Possible options for this sample data include:
You'll need to clean them up via preprocessing. If the CSV file isn't too large, you can cleanse it using JavaScript in a Transposit operation like so:
const get_object_sql = "SELECT * FROM aws_s3.get_object
WHERE Bucket='dan-test-bucket-athena' AND Key='source/path/filename.csv'";
const fullorderscsv_raw = api.query(get_object_sql)[0];
const fullorderscsv_removed_embedded_newlines =
fullorderscsv_raw.replace(/"[^"]*(?:""[^"]*)*"/g, function(m) { return m.replace(/\n/g, ' '); });
If CSV file is too large, you'll see an out of memory error. At that point you can preprocess the files with another tool or consume the file by byte range and clean each section.
I ran into a situation where a timestamped orders file was dropped into an S3 bucket every day by a different process (so, orders-2019-10-10.csv
, orders-2019-10-11.csv
, etc, all in the same folder).
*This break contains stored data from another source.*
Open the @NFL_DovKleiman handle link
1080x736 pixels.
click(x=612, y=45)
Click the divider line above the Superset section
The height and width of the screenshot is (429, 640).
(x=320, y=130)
To process only the latest orders in this situation, copy the file into a subfolder. You can do that with this SQL operation:
SELECT * FROM aws_s3.copy_object
WHERE Bucket='dan-test-bucket-athena'
AND x-amz-copy-source='/dan-test-bucket-athena/orders/orders-2019-10-10.csv'
AND Key='orders/forathena/destfile.csv'
In this case, when running the Athena CREATE TABLE
statement, set the LOCATION
to s3://dan-test-bucket-athena/orders/forathena
. You can replace the source file for Athena repeatedly and it will pick up the new data.
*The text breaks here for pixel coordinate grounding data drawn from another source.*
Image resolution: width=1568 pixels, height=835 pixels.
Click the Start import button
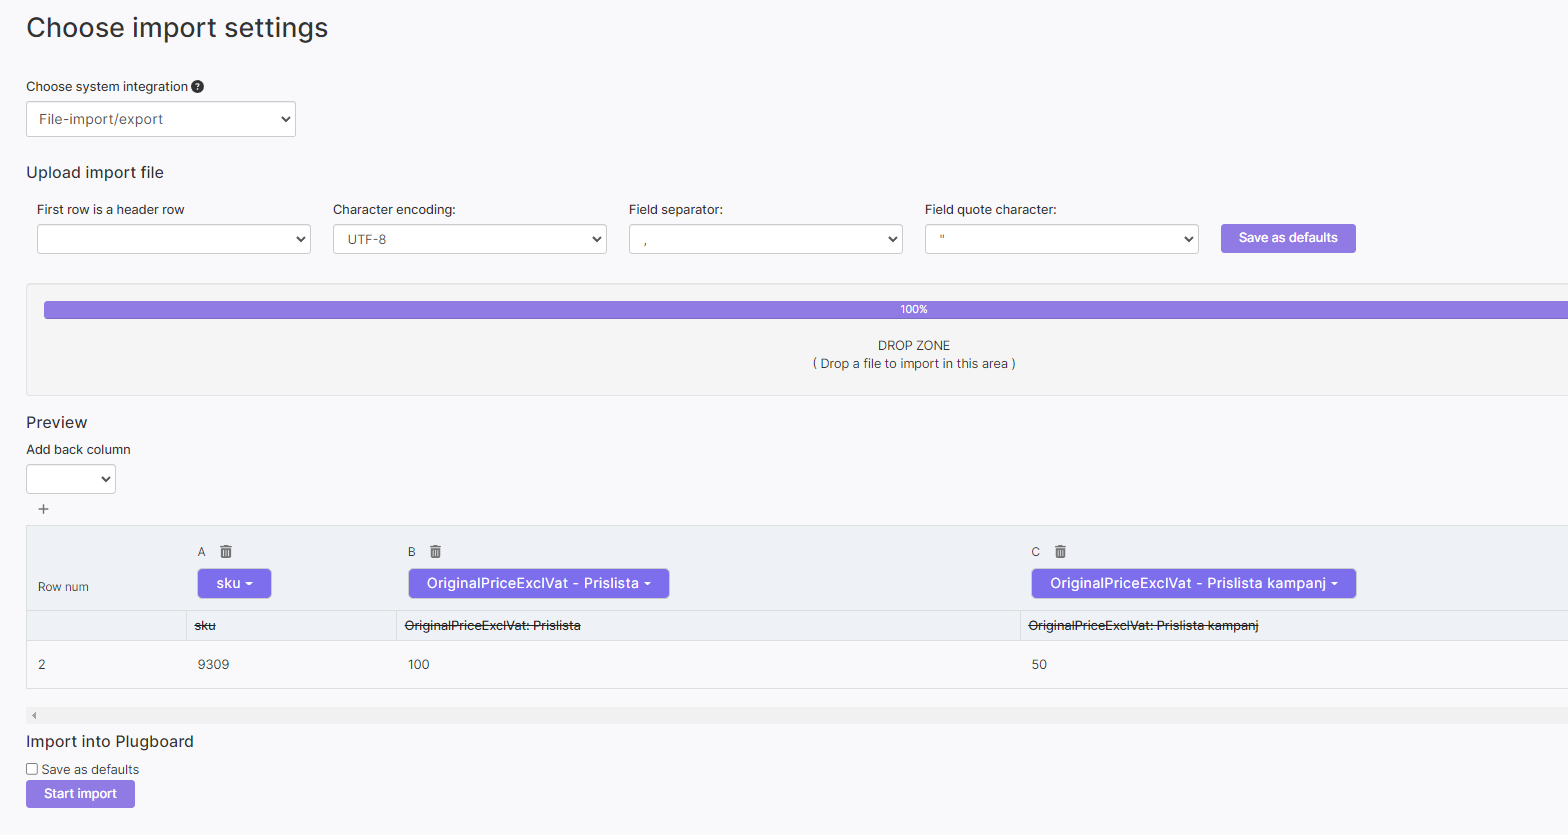pyautogui.click(x=80, y=794)
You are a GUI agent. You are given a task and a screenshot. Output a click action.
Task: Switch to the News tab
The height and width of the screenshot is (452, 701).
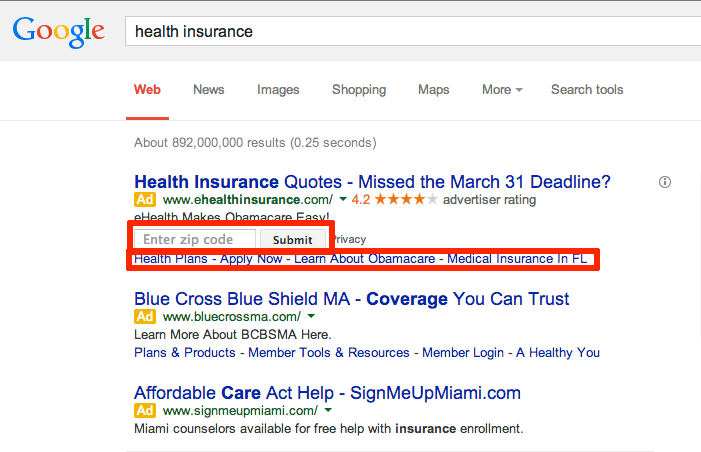pyautogui.click(x=208, y=90)

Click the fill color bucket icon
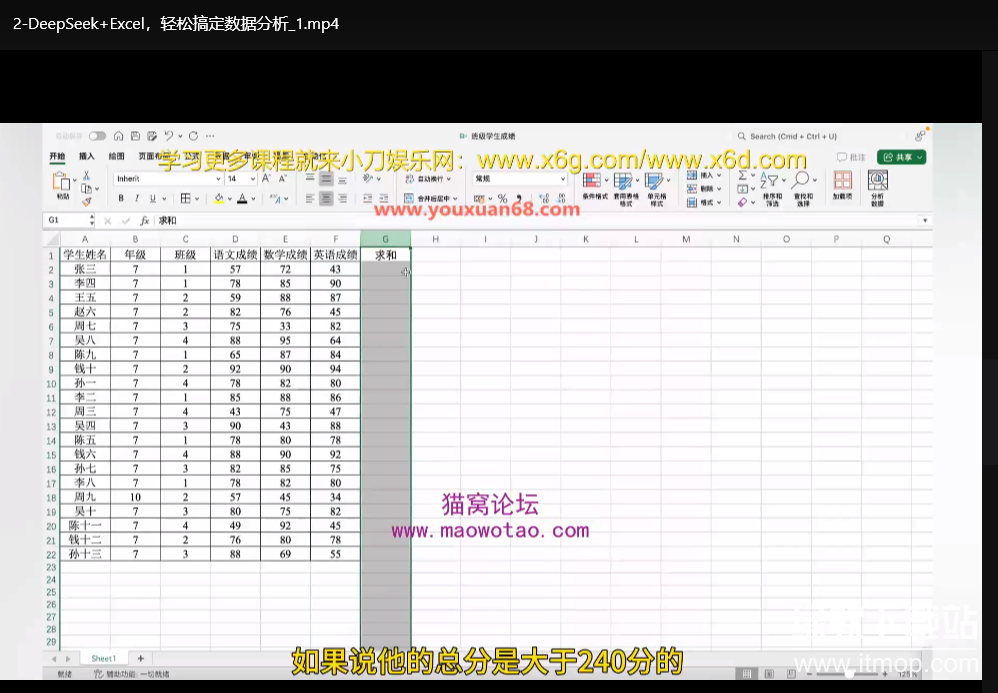pos(217,199)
Any data pipeline of any complexity will change. To make sure you can test changes, you'll want to have two different Transposit applications (staging and production). Tips for making that work:
To handle changes after production and staging applications are running, I found having two git remotes helpful.
origin https://console.transposit.com/git/mooredstransposit/athena_staging_app (fetch)
origin https://console.transposit.com/git/mooredstransposit/athena_staging_app(push)
production https://console.transposit.com/git/mooredstransposit/athena_production_app (fetch)
production https://console.transposit.com/git/mooredstransposit/vathena_production_app (push)
Do all your development on the master branch using the console or git, as you see fit. When you first fork the application, create a production
branch too. Then you can promote a change like so:
git checkout master
git pull origin master # make sure we have the latest from staging
git checkout production
git merge master # merge in our changes, dealing with any conflicts
git push production production:master # push to production
You can also create a third Transposit application, and set up a test environment with a known set of inputs and a golden output. Run your harness by adding a few endpoints, perhaps setting up different inputs and outputs, to start your query and process the results. Compare the end results with golden data to ensure no regressions have occurred.
Create a README.md for your application with instructions for deployment and documentation.
Athena is a great way to pull large amounts of data from S3 where it might be otherwise stranded. Combining Athena with Transposit lets you easily enrich the data and take actions based on it.